Los hombres miraron fijamente, asombrados, al Benzulul.

No miren a los ojos porque se mueren amenazó.

—Es ocurrente el Encarnación —dijo alguien en voz baja.

Todos supieron que era el Encarnación Salvatierra.

Tanto lo dijo, tanto lo oyeron, que se lo fueron a contar al  otro Encarnación.

Todo día Benzulul anunció su nuevo nombre. Quiso que todos conocieran que tenía pantalones. Que supieran que llevaba mágico cuidándole los pasos.

Todo el día lo anduvo gritando. Todos lo supieron.

Tanto lo dijo, tanto lo oyeron, que se lo fueron a contar al otro Encarnación.

La noche enfrió las piedras de Tenejapa. El camino estuvo triste. Las lomas, los árboles, las encinas y los conejos conocieron otro suceso aquella noche.

—Abrí Chema, o te capo.

—Este Encarnación siempre tan ocurrente.

La botella llenó las gargantas de los Salvatierra y de los acompañantes.

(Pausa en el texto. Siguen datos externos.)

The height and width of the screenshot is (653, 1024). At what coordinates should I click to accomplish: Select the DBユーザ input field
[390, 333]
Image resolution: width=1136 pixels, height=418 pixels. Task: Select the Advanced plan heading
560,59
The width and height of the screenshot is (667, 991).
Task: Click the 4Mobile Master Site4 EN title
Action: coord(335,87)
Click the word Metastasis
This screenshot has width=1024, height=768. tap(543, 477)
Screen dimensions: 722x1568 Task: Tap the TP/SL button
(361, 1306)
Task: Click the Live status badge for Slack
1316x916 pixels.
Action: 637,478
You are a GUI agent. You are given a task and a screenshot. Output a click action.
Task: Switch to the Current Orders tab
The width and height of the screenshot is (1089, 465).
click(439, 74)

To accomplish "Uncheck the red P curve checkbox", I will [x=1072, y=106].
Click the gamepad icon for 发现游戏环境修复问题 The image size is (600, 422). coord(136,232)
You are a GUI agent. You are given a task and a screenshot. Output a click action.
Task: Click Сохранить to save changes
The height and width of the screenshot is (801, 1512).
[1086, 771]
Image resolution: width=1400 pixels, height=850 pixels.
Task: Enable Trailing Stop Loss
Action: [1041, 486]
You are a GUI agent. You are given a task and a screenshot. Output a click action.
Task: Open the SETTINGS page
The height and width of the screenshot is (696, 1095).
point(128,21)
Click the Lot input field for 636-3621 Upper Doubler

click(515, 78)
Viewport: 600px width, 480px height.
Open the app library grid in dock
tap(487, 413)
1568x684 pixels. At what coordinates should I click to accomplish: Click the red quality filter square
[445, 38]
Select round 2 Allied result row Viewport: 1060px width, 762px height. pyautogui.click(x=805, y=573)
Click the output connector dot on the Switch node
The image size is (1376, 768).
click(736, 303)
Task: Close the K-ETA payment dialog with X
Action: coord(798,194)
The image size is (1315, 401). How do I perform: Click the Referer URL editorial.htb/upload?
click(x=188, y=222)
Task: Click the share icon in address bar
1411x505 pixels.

—Oí vos Encarnación. ¿A quién colgaste hoy en la tardecita? Me llegó el rumor.

—¡Ah que gente tan chismosa! No pueden ver una cosita de nada porque luego luego él echar argüende.

—Cosita de nada. Ocurrente siempre el Encarnación.

—Fue al Benzulul que te colgaste, ¿verdad?

—No vayas a creer que lo ahorqué. Nomás lo colgué de los brazos. Fue que el muy maldecido me andaba robando el nombre. Y así uno se queda sin defensa. Si me hubiera robado un caballo, o un toro, o hasta la misma Rosa, tal vez ni le hubiera dicho nada. Me hubiera caído en gracia que se estuviera haciendo el macho. Pero quiso robar el nombre. Andaba diciendo que él era el Encarnación y eso no lo permito. A naiden se lo consiento.

—Bien dicho, hermano. Bien dicho.

—Por eso fue que me lo llevé pal camino. Al mismo roble que ya me conoce. Desde que lo saqué del pueblo empezó la aburrición. Que si él era respetuoso. Que si él no contaba no sé qué cosas. En fin, una bola de sonseras. Al fin se puso a chillar como una vieja. Harto chillaba. Por eso como que me empezó a entrar la lástima. Ya por no dejar, nomás me lo colgué, pero no pa ahorcarlo, de los brazos lo guindé nomás, pero luego me puse a pensar que a lo mejor seguía con las ganas de perjudicarme la defensa. Saqué el cuchillo y le arranqué la lengua para que no me ande robando el nombre. Allá lo dejé.

—Este Encarnación siempre tan ocurrente.